Keluarga Islami merupakan referensi teladan di lingkungannya, selalu nilai-nilai aktual saja yang terlontar dari para tetangganya kalau membicarakan rumah tangga ini. Hal ini sanggup terjadi kalau adanya contoh-contoh yang Islami dilakukan serta silaturahmi ke tetangga yang intensif.
d.) Adanya Pembagian Tugas yang Sesuai dengan Syariat
Islam menawarkan hak dan kewajiban masing-masing bagi anggota keluarga secara sempurna dan manusiawi. Seperti yang tercantumkan dalam firman Allah:
"Dan janganlah kau iri hati terhadap apa yang dikaruniakan Allah kepada sebagian kau lebih banyak dari sebagian yang lain. (Karena) bagi orang pria ada penggalan daripada apa yang mereka usahakan, dan bagi para perempuan (pun) ada penggalan dari apa yang mereka usahakan, dan mohonlah kepada Allah sebagian dari karunia-Nya. Sesungguhnya Allah Maha Mengetahui segala sesuatu." (QS. An-Nisa’: 32)
Suami atau istri harus paham terhadap kewajiban dan haknya, sehingga tidak terjadi pertengkaran lantaran masing-masing hanya menuntut haknya terpenuhi tanpa melaksanakan kewajibannya. Islam telah mengatur keseimbangan hak dan kewajiban ini, apa yang menjadi kewajiban suami ialah hak istri, dan begitu pula sebaliknya. Kewajiban suami tidak sanggup dilakukan secara optimal oleh istri, begitu pula sebaliknya.
e.) Tercukupinya Kebutuhan Materi Secara Wajar
Suami harus membiayai kelangsungan kebutuhan bahan keluarganya, lantaran itu salah satu kiprah utamanya. Seperti yang tercantum dalam Al-Qur’an surah Al-Baqarah ayat 233: “…Dan kewajiban ayah memberi makan dan pakaian kepada para ibu dengan cara yang ma'ruf”.
f.) Menghindari Hal-hal yang Tidak Islami
Banyak kegiatan atau barang-barang yang tidak Islami harus disingkirkan dari dalam rumah, contohnya penghormatan kepada benda-benda keramat, memajang patung-patung, memasukkan ke rumah majalah/koran/Video atau susukan internet dan TV (ini yang susah) yang tidak Islami, bergambar mesum dan adegan kekerasan, memperdengarkan lagu-lagu yang tidak menambah keimanan.
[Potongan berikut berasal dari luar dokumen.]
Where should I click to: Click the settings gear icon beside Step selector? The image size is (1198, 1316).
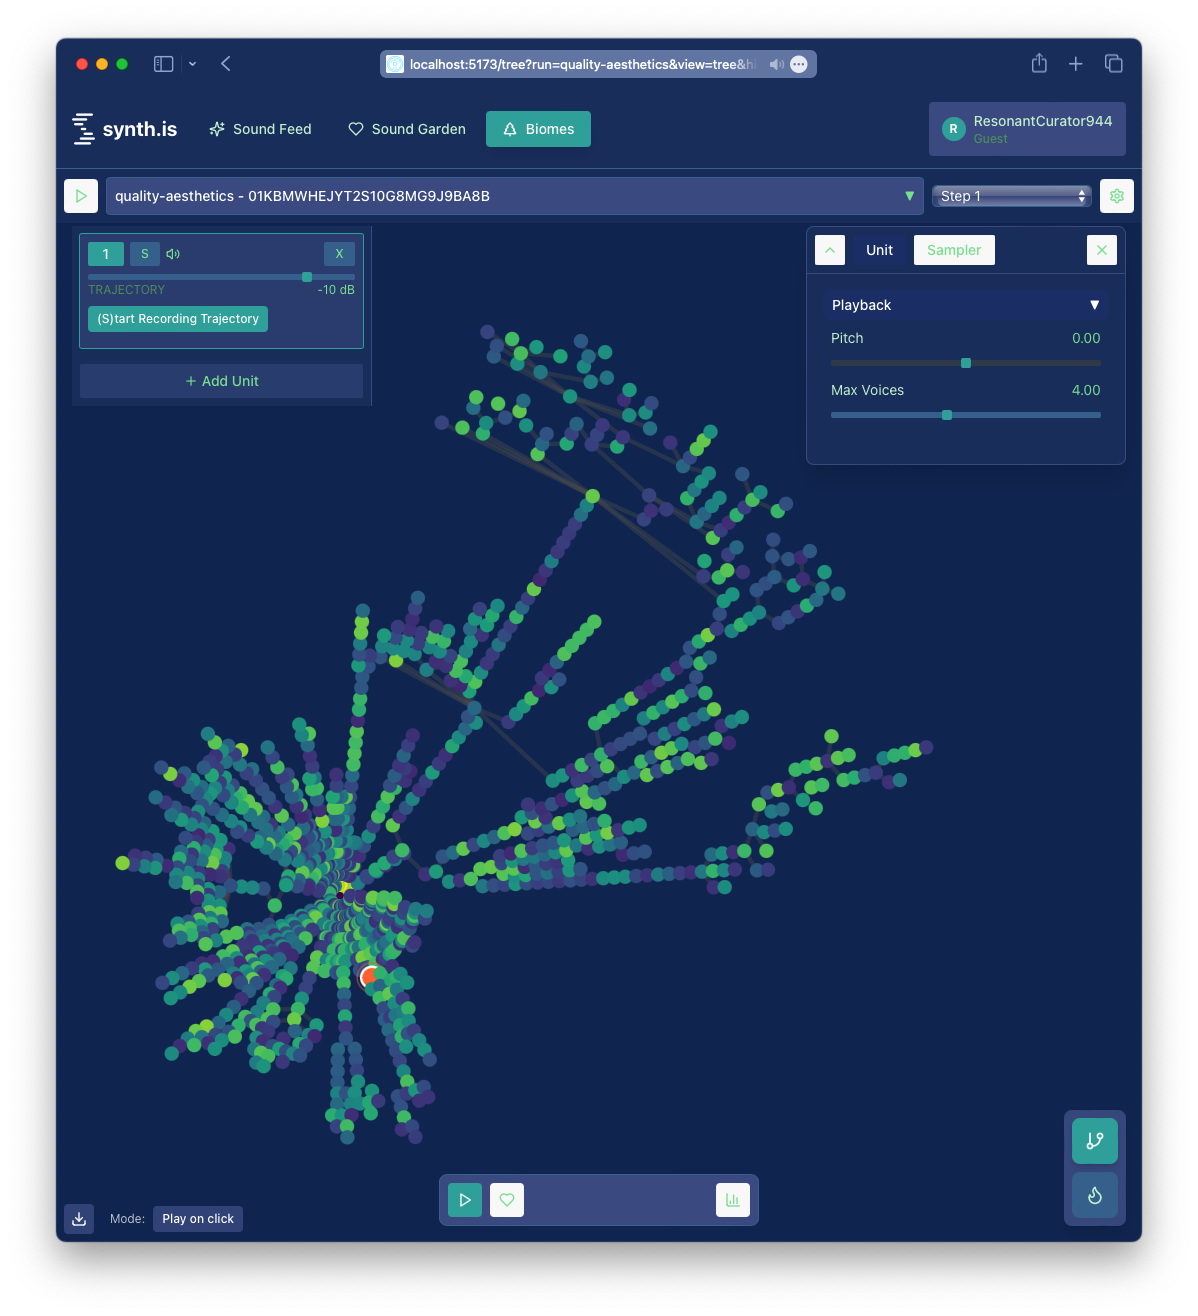click(x=1116, y=196)
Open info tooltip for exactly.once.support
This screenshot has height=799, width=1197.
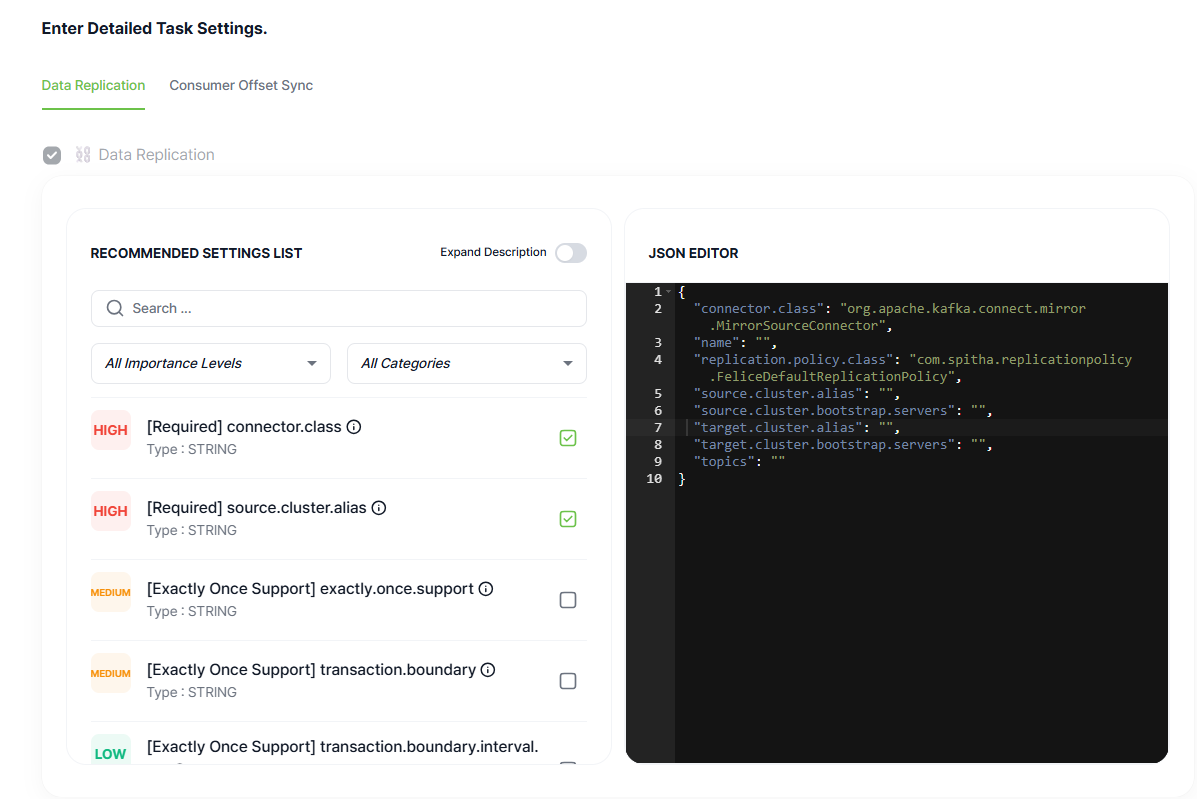click(486, 589)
g.) Berperan Dalam Pembinaan Masyarakat
Keluarga Islami harus menawarkan bantuan yang cukup bagi perbaikan masyarakat sekitarnya: "Serulah (manusia) kepada jalan Tuhanmu dengan hikmah dan pelajaran yang baik dan bantahlah mereka dengan cara yang lebih baik. Sesungguhnya Tuhanmu Dia-lah yang lebih mengetahui perihal siapa yang tersesat dari jalan-Nya dan Dia-lah yang lebih mengetahui orang-orang yang menerima petunjuk." (QS. An-Nahl: 125)
Kita tidak sanggup hidup sendirian, terpisah dari masyarakat. Betapapun taatnya keluarga tersebut terhadap norma-norma ilahiyah, apabila sekitar lingkungannya tidak mendukung, pelarutan nilai akan lebih gampang terjadi, terutama pada anak-anak.
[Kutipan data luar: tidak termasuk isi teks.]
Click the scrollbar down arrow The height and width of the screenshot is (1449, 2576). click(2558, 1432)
Oleh alasannya itu, setiap anggota keluarga Islami diharuskan mempunyai semangat berdakwah yang tinggi, sesuai dengan profesi utama setiap muslim ialah dai. Suami harus sanggup mengatur waktu yang seimbang untuk Allah SWT (ibadah ritual), untuk keluarga (mendidik keluarga serta bercengkrama bersama istri dan anak-anak), waktu untuk umat (mengisi ceramah, mendatangi pengajian, menjadi pengurus masjid, panitia kegiatan keislaman) dan waktu mencari nafkah. Begitu pula dengan istri harus diberi kesempatan untuk bekiprah di jalan dakwah ini memperbaiki muslimah disekitarnya.
Bila pemahaman keislaman antara suami dan istri sekufu, maka tenaga untuk melaksanakan manuver dakwah keluar akan lebih banyak, lantaran suami tidak perlu menyediakan waktu yang terlalu banyak untuk mengajari istrinya. Begitu pula istri mendukung dan memperlancar kiprah suami dengan ikhlas.
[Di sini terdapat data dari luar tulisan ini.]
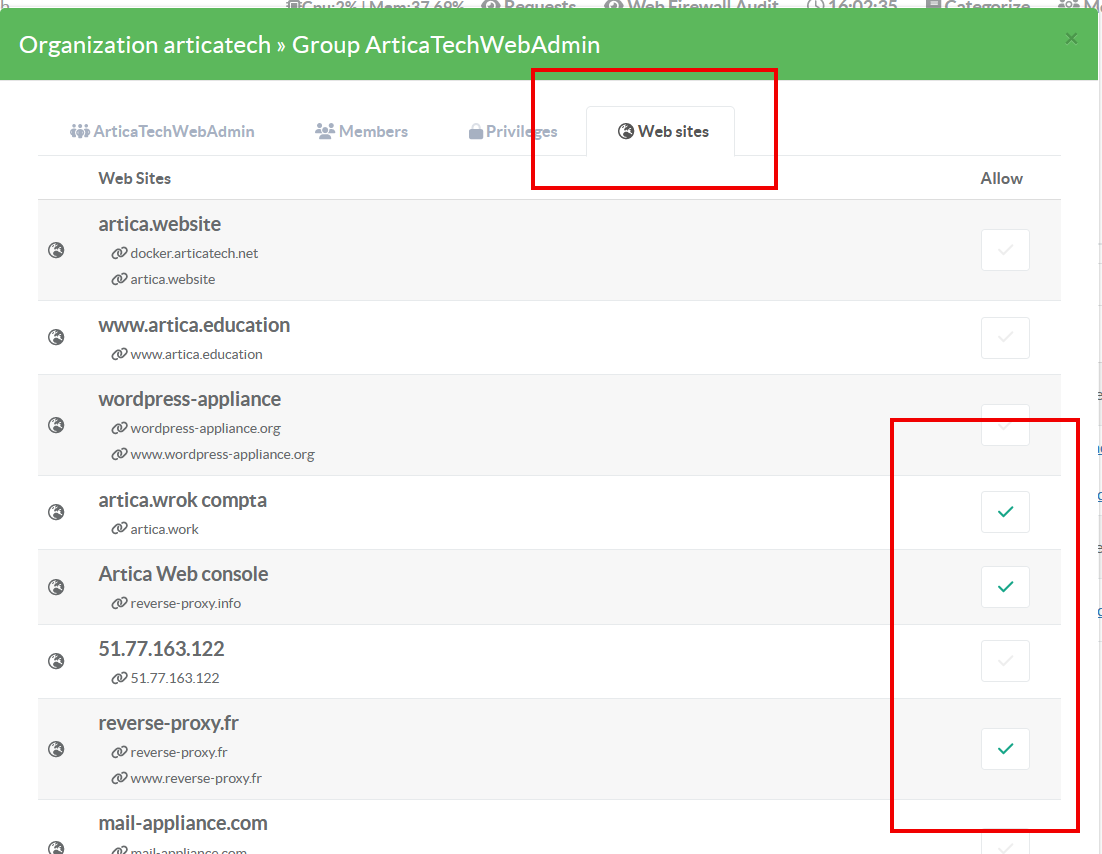Switch to the Members tab

(362, 131)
"Dan orang-orang yang berkata: "Ya Rabb kami, anugerahkanlah kepada kami istri-istri kami dan keturunan kami sebagai penyenang hati (kami), dan jadikanlah kami imam bagi orang-orang yang bertaqwa." (QS. Al-Furqan: 74)
Kita sanggup membaca sebagai referensi rumah tangga Islami yang telah dicontohkan oleh Rasul SAW dan para sahabatnya.